Admittedly, that’s not a terrible lineup of exclusives for a console that isn’t even a year old yet, but there is more to it than that. The PS5 can also play PS4 games, which is great for everyone who owned a PS4 because now they can just jump right into the next console generation, but it’s led to a lot of developers sticking with what’s comfortable. Multiple games have come out since the PS5 was released, and it’s not uncommon for a game to only be made for PS4 and for PS5 owners to be playing a PS4 game on their PS5. That or they release it for both, with an enhanced version that maximizes the game on the PS5’s capabilities, but offers nothing different in terms of actual gameplay. The current generation of consoles may be happening right now, but the last generation is still going just as strong as ever. Right now, it’s becoming increasingly hard to make an argument to buy into the new generation of consoles.

Even games that were originally going to be PS5 exclusives, such as Gran Turismo 7 and God of War: Ragnarok, are now going to be released on PS4 too.

Hermen: It very much is. You can’t build a community of over 110 million PS4 owners and then just walk away from it, right? I think that’d be bad news for fans of PS4, and frankly not very good business.

Where it makes sense to develop a title for both PS4 and PS5 — for Horizon Forbidden West, the next God of War, GT7 — we’ll continue looking at that. And if PS4 owners want to play that game, then they can. If they want to go on and play the PS5 version, that game will be there for them.

That being said, it’s also very important to have showpieces for PS5, hence the development of Returnal and Ratchet that are exclusive to PS5.

For PS4 owners this is great news. For PS5 owners it’s hard to not wonder what the point of their purchase was. Returnal is fun and Ratchet and Clank looks exciting, but is that enough to buy an entirely new console? Were the hardware improvements really that worth it, or would a PS4 Pro have sufficed?

What’s interesting is that these comments sound oddly similar to how Xbox has been approaching its current console generation. The Xbox Series X/S has for the most part been advertised as just a hardware upgrade.. They haven’t tried particularly hard to move away from the Xbox One and their list of exclusives is even smaller than the PlayStation 5, but that’s because their main focus has been getting people into their Gamepass ecosystem. Similar to how Apple cares more about you using the latest version of iOS rather than the latest smart phone.
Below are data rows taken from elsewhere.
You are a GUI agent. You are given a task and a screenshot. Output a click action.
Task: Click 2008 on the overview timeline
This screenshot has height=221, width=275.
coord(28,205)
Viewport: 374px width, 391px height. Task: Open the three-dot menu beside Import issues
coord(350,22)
Is this PlayStation acknowledging the Xbox strategy and trying to replicate it in their own way? Or did the year that was 2020 delay their plans and they had to extend the lifespan of the PS4 generation of consoles? It could be as simple as that, but it raises an interesting question about the entire idea of a console generation. Do we still need them? Is there a reason why the PS4 should not have access to the majority of PS5 games? If the coding of the game is capable of playing it then there shouldn’t be a problem in theory. Yes, it will eventually become too complicated and a new console will become a requirement, but how is that different from waiting until a phone or PC ages out?

We may be seeing PlayStation forced into a realization they didn’t want to be at. Console generations are mattering less and less. The longer PlayStation continues to say their new games can be played on PS4, the more they are acknowledging this. Eventually the PS4 will age out and a PS5 will be a requirement, but will that be due to technology or because enough people finally bought PS5’s to justify making that happen? It’s starting to feel like the latter more than the former.